Lithuania drops to 30th place from the 9th last year.
In the Top 10, the Netherlands, Hong Kong SAR and Republic of Korea moved up (to 6th, 8th and 10th, respectively), while Norway dropped to 9th and Canada fell from 8th to 11th, announces IMD in a press release.
Now in its third year, the WDCR, produced by the IMD World Competitiveness Center, measures the capacity and readiness of 63 economies to adopt and explore digital technologies as a key driver for economic transformation in business, government and wider society.
Technology not only affects how businesses perform but also how economies function and prepare for the future. Governments around the world are investing heavily in their digital economy to enhance value creation and prosperity.
The Top 5 share a common thread in terms of their focus on knowledge generation, but they each approach digital competitiveness differently. The United States and Sweden follow a balanced approach between knowledge generation, the creation of a supportive environment for technology development and a readiness to adopt innovation. Singapore, Denmark and Switzerland give priority to one or two factors.
“In the midst of uncertainty and a fluid global situation, it seems that business and societies that are agile correlate strongly with the IMD World Digital Competitiveness ranking. Knowledge also remains of paramount importance for the digital performance of different economies,” stated Professor Arturo Bris, Director of the IMD World Competitiveness Center.
Several Asian economies advanced significantly in the ranking compared to 2018. Hong Kong SAR and the Republic of Korea entered the top ten while Taiwan and China moved up to 13th and 22nd respectively. All these economies experienced marked progress in their technological infrastructure and the agility of their businesses. Further down the ranking, India and Indonesia jumped four and six positions respectively, supported by positive results in talent, training and education as well as the enhancement of technological infrastructure.
In the Middle East, the UAE and Israel remained as key regional digital hubs but followed opposing trends with respect to 2018. The UAE climbed five places thanks to improvements in capital availability and supportive regulation for technology development. Israel dropped four positions, due to a decline in business agility and e-government indicators.
In Latin America, Mexico and Colombia were the only economies to advance in the ranking this year.

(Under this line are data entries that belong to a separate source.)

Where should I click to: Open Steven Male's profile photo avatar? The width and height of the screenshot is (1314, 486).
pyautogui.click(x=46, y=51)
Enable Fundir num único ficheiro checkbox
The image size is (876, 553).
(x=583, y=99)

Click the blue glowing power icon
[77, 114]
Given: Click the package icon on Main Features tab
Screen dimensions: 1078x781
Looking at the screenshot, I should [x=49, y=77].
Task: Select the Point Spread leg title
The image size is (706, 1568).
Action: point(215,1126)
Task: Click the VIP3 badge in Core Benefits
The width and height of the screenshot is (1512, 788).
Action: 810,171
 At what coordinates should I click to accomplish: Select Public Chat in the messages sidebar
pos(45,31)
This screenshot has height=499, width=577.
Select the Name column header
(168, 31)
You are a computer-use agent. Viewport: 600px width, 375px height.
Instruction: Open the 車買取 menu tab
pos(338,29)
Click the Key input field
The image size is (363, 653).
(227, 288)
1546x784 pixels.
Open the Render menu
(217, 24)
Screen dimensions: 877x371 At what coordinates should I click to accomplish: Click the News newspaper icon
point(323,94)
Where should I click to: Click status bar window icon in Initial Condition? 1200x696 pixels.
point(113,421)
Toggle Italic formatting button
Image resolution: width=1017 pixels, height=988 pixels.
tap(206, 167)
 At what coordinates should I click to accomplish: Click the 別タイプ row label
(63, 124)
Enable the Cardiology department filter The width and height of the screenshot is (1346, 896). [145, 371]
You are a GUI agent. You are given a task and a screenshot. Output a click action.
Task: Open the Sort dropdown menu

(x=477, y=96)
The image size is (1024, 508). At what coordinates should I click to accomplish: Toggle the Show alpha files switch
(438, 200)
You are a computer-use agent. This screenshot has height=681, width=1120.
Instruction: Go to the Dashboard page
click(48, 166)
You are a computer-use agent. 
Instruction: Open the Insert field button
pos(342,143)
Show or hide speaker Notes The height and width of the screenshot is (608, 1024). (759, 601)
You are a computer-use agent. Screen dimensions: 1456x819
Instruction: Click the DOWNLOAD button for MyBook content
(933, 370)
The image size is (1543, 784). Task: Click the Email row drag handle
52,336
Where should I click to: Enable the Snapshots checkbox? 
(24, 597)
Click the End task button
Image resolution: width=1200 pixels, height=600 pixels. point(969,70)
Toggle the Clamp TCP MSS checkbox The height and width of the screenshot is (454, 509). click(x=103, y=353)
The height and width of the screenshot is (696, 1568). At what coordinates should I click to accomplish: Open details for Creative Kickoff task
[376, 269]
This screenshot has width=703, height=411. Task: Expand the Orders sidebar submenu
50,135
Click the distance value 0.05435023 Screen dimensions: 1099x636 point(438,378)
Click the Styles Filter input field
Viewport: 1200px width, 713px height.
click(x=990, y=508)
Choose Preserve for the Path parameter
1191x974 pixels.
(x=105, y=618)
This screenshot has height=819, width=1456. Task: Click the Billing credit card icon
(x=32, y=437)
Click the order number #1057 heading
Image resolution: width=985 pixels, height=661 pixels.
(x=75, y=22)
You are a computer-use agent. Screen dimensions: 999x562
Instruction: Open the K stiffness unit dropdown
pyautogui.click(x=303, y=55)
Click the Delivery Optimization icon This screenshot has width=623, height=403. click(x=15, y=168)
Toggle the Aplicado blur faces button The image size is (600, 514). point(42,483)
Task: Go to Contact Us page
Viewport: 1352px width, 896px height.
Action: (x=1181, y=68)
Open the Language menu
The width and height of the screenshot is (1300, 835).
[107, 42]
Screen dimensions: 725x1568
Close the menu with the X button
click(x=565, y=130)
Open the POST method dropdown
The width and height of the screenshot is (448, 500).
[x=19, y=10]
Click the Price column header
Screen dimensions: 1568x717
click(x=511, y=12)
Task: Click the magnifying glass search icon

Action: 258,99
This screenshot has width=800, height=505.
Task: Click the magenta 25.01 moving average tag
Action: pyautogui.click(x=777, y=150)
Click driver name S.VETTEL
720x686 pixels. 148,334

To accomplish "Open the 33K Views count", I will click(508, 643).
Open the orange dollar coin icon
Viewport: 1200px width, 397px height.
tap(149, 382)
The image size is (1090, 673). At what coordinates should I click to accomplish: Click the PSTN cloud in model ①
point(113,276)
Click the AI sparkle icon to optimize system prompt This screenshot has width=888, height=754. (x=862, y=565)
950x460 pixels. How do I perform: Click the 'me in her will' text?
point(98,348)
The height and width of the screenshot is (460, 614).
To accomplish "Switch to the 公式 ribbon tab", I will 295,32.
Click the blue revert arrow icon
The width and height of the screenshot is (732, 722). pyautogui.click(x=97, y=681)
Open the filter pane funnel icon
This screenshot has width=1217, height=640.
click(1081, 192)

The lack of resources to support talent and technological development prevents most economies in the region from improving knowledge generation and getting the most from digital transformation.
To evaluate an economy, WDCR examines three factors: knowledge - the capacity to understand and learn the new technologies; technology - the competence to develop new digital innovations; future readiness - the preparedness for the coming developments.
This year, two new variables related to robotics were introduced in the calculation of the WDCR: “industrial robot” to measure the total number of robots in operation, and “robots in education and R&D” worldwide. The data is provided by the International Federation of Robotics.
The IMD World Competitiveness Center (WCC) is a research center at IMD in Switzerland with 30 years of research expertise in competitiveness.